Australian Tropical Rainforest Plants - Online edition

Canavalia rosea (Sw.) DC.


Slender Vine
Click/tap on images to enlarge
Flowers. © Barry Jago
Fruits. © CSIRO
Scale bar 10mm. © CSIRO
10th leaf stage. © CSIRO
Family

Candolle, A.P. de (1825) Prodromus 2: 404.

Common name

Bean, Beach; Coastal Jack Bean; Bean, Coastal Jacl; Bean, Mackenzie; Coastal Canavalia; Canavalia, Coastal; Beach Bean; Bean, Beach; Fire Bean; Mackenzie Bean

Stem

A slender vine not exceeding a stem diameter of 2 cm.

Leaves

Middle leaflet blade about 6.3-7 x 5-6.2 cm, stalk about 2.5-3.5 cm long, grooved on the upper surface. Lateral leaflet blades about 5.5-7.4 x 3.5-4.8 cm on stalks about 0.3-0.5 cm long. Compound leaf petiole about 3.5-5.2 cm long, grooved on the upper surface. Stipules caducous. Stipels about 2.5-3 mm long. Lateral veins forming loops inside the blade margin.

Flowers

Racemes longer than the leaves. Flowers about 20-25 mm diam. at anthesis. Calyx tube about 12-14 mm long, lobes of unequal size, about 1.6-3.5 mm long. Petals: standard about 25 mm long; wings and keel about 23 mm long. Stamens 10, all filaments +/- fused to form a tube about 15-18 mm long with free filaments projecting above the tube. Free filaments about 3-6 mm long, alternately longer and shorter. Ovary elongated, densely clothed in appressed pale (whitish) hairs. Style glabrous. Stigma cup-shaped. Ovules about eight.

Fruit

Fruits about 7-13.5 x 2-2.5 cm with raised lines along the edges. Seeds 4-10 per pod, each seed ellipsoid, about 13-14 x 10-11 x 7-8 mm. Hilum conspicuous, about 8-9 mm long. Radicle about 2 mm long, much shorter and narrower than the thick cotyledons. Radicle lying along the edge of the cotyledons.

Seedlings

Cotyledons thick and fleshy, upper surface flat, lower surface convex, obovate to elliptic in outline, about 17 x 10 mm, asymmetrical at the base. Venation not visible. First leaves +/- reniform, wider than long, apex mucronate, base shallowly cordate, palmately veined, glabrous on the underside. Third leaf trifoliolate. At the tenth leaf stage: leaflets ovate to elliptic, apex shortly mucronate or abruptly acuminate, base cuneate to obtuse. Stalk of the middle leaflet pulvinate and much longer than the midrib. Midrib and lateral veins raised on the upper surface of the leaflet blades. Both the upper and lower leaflet blade surfaces clothed in appressed white hairs. Stipules about 2-3 mm long, clothed in appressed white hairs. Stems trailing. Seed germination time 12 to 33 days.

Distribution and Ecology

Occurs in WA, NT, CYP, NEQ, CEQ and southwards as far as south-eastern New South Wales. Altitudinal range quite small, normally growing just above hide tide level. Usually grows on beaches in the strand vegetation but occasionally found in beach forest and monsoon forest in maritime situations. Also occurs in Asia, Malesia and the Pacific islands.

Natural History & Notes

Food plant for the larval stages of the Dark Cerulean Butterfly. Common & Waterhouse (1981).

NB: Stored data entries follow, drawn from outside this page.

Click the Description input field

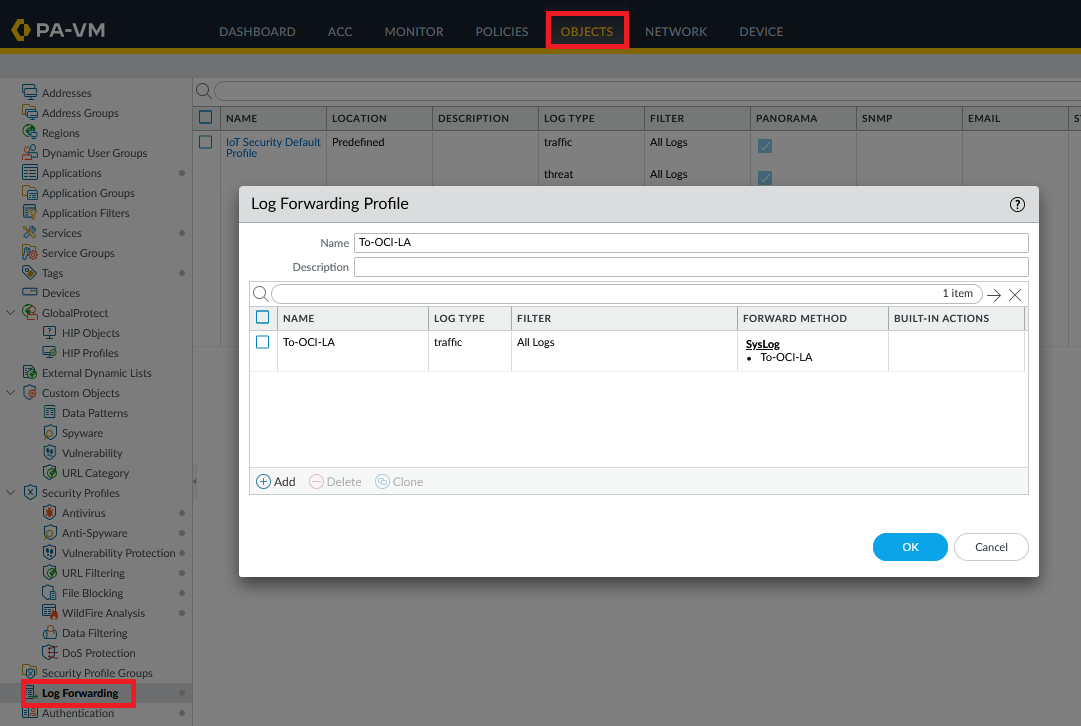coord(690,267)
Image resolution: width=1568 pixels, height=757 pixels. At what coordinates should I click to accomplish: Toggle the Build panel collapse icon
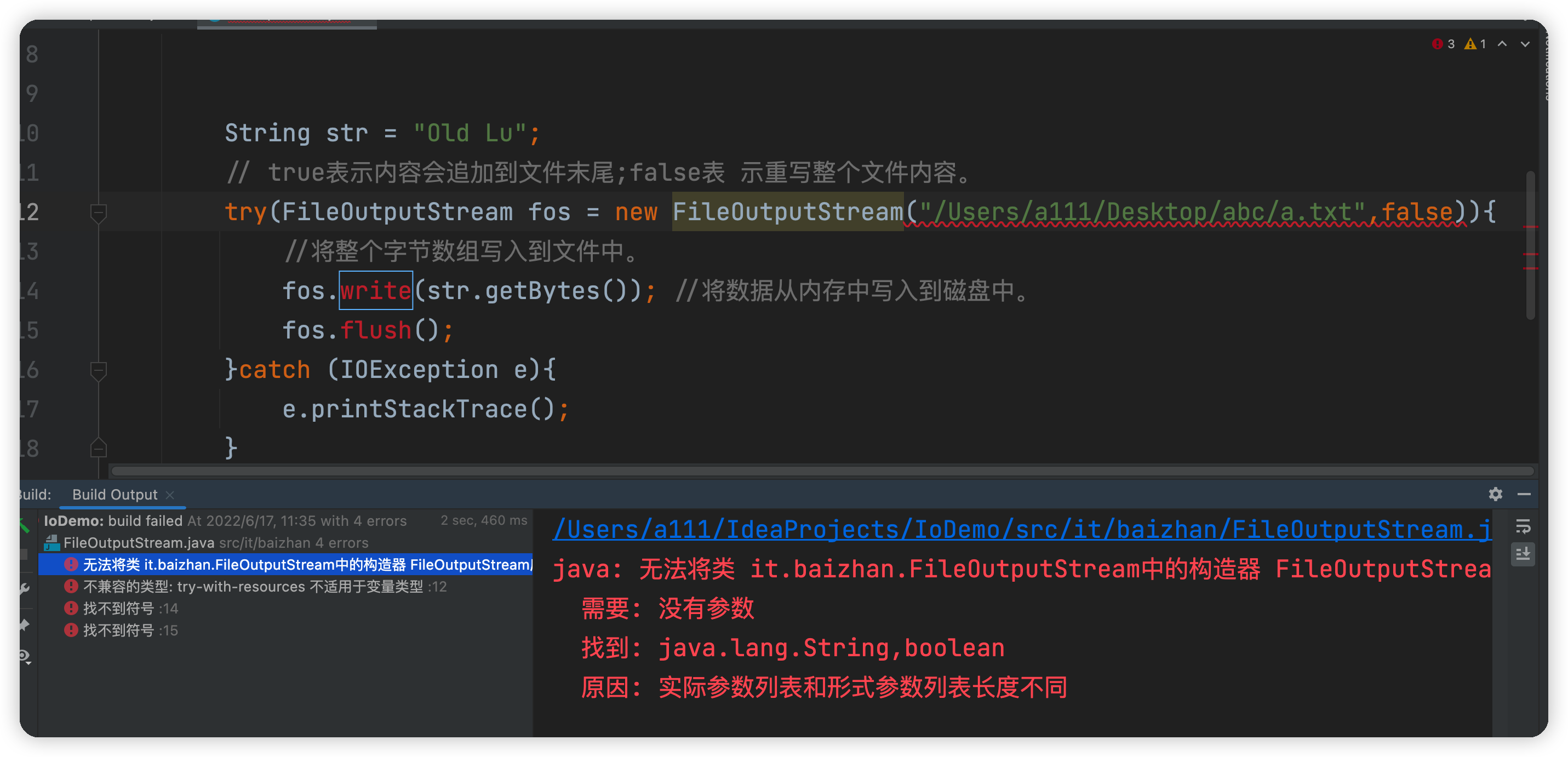pyautogui.click(x=1530, y=494)
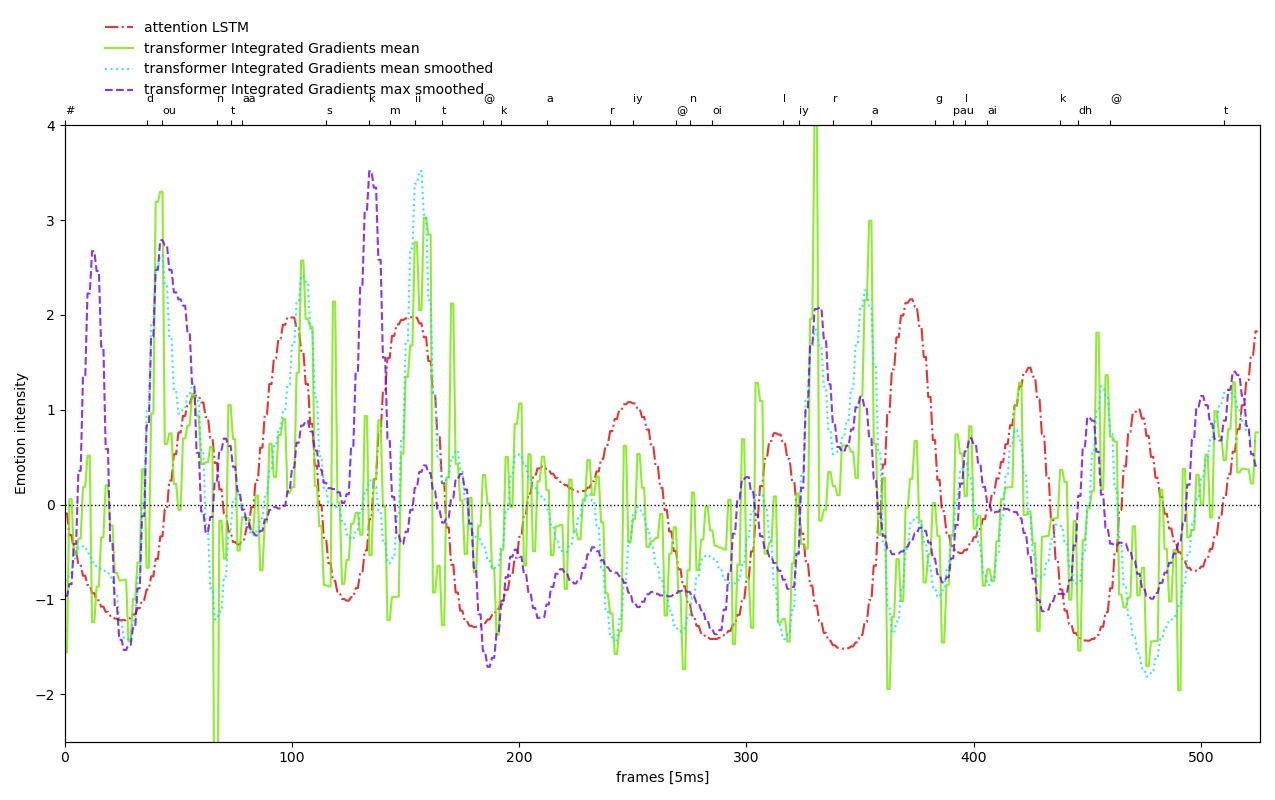Click the purple dashed legend line sample

[119, 90]
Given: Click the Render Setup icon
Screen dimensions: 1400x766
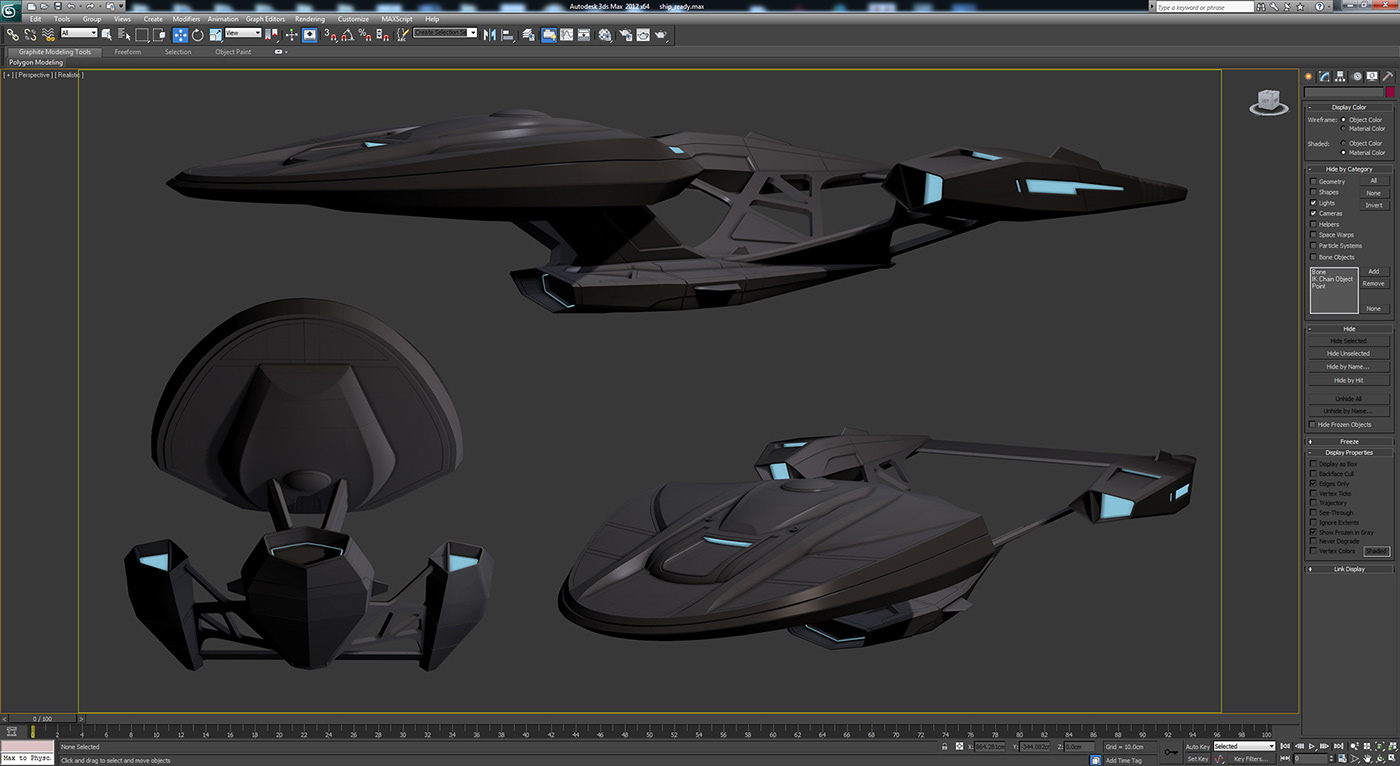Looking at the screenshot, I should (x=626, y=34).
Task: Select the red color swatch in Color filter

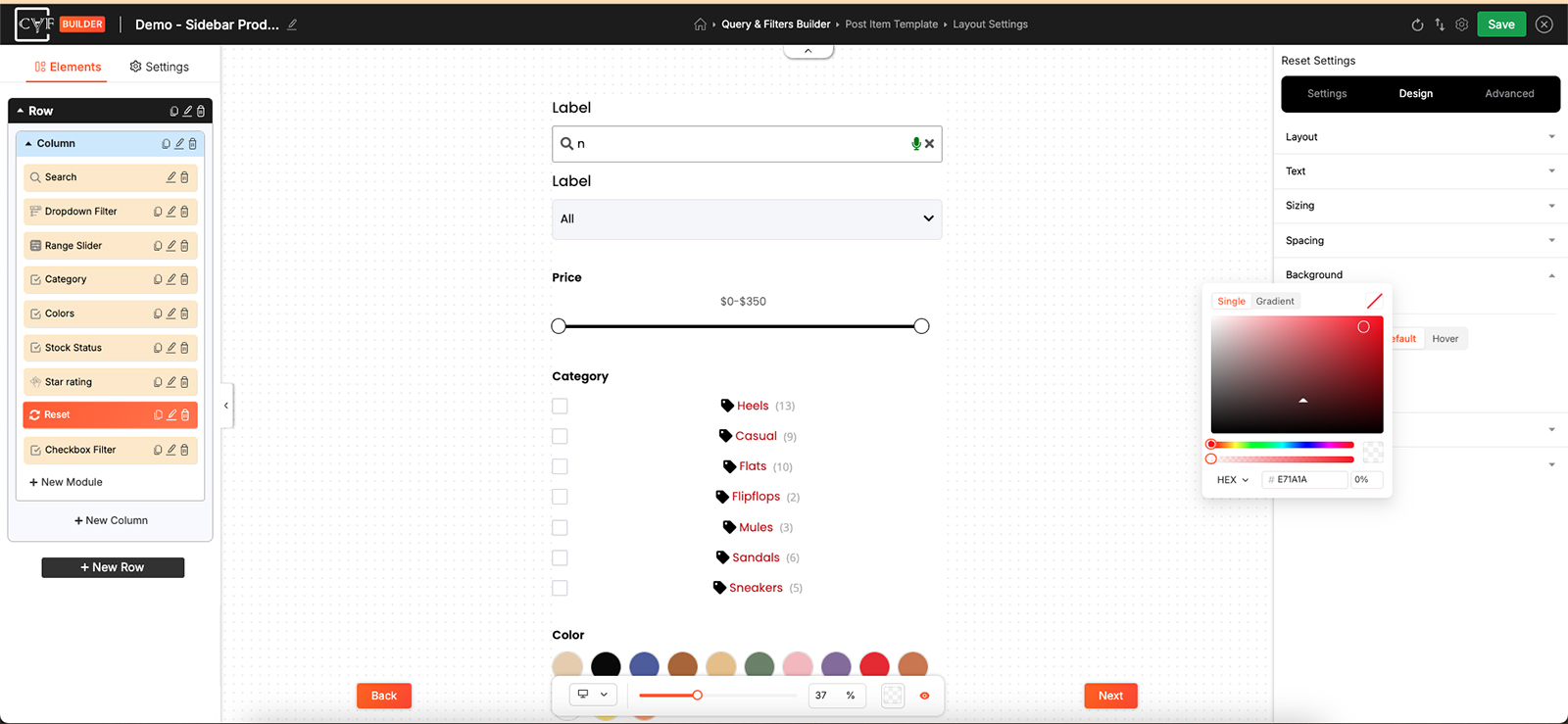Action: 874,664
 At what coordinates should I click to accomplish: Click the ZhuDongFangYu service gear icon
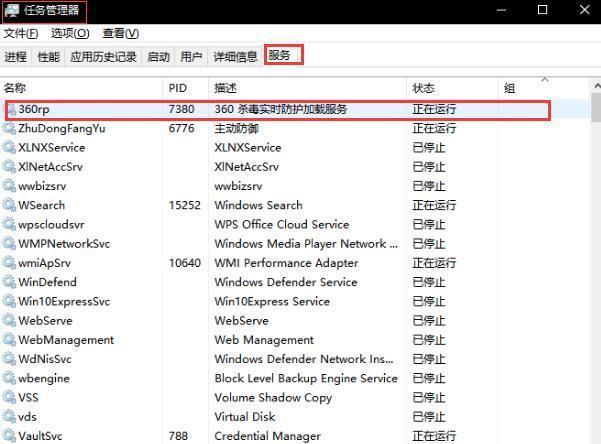[10, 128]
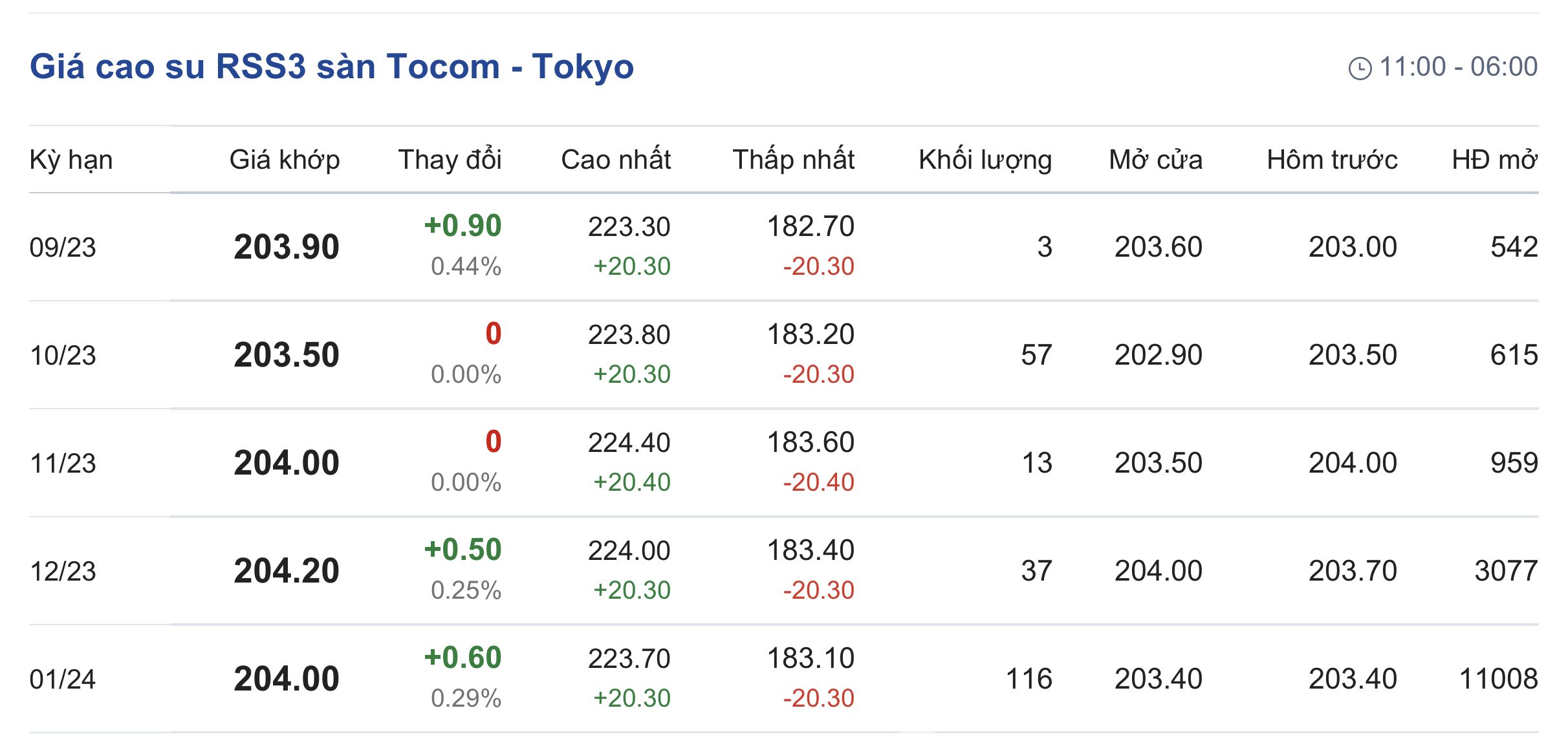The height and width of the screenshot is (750, 1568).
Task: Click the 11:00 - 06:00 trading time
Action: click(1458, 67)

Aborigines drank an infusion of the roots for colds, and applied this preparation externally for rheumatism and general aches and pains, and also for leprosy. Cribb (1981).

Occasionally cultivated as a cover crop or as a sand-binder. Beans are edible when cooked but were rarely consumed by Aborigines. Of no grazing significance. Naturally an important species for beach and dune stabilization. Hacker (1990).

Synonyms
Dolichos roseus Sw., Prod. Veg. Ind. Occ. : 105(1797). Canavalia obtusifolia (Lam.) DC., Prodromus 2: 404(1825). Canavalia maritima Thouars, Journal de Botanique, Appliquee l'Agriculture,a la Pharmacie,a la Medecine et aux Arts 1(2): 80(1813), Type: (not cited).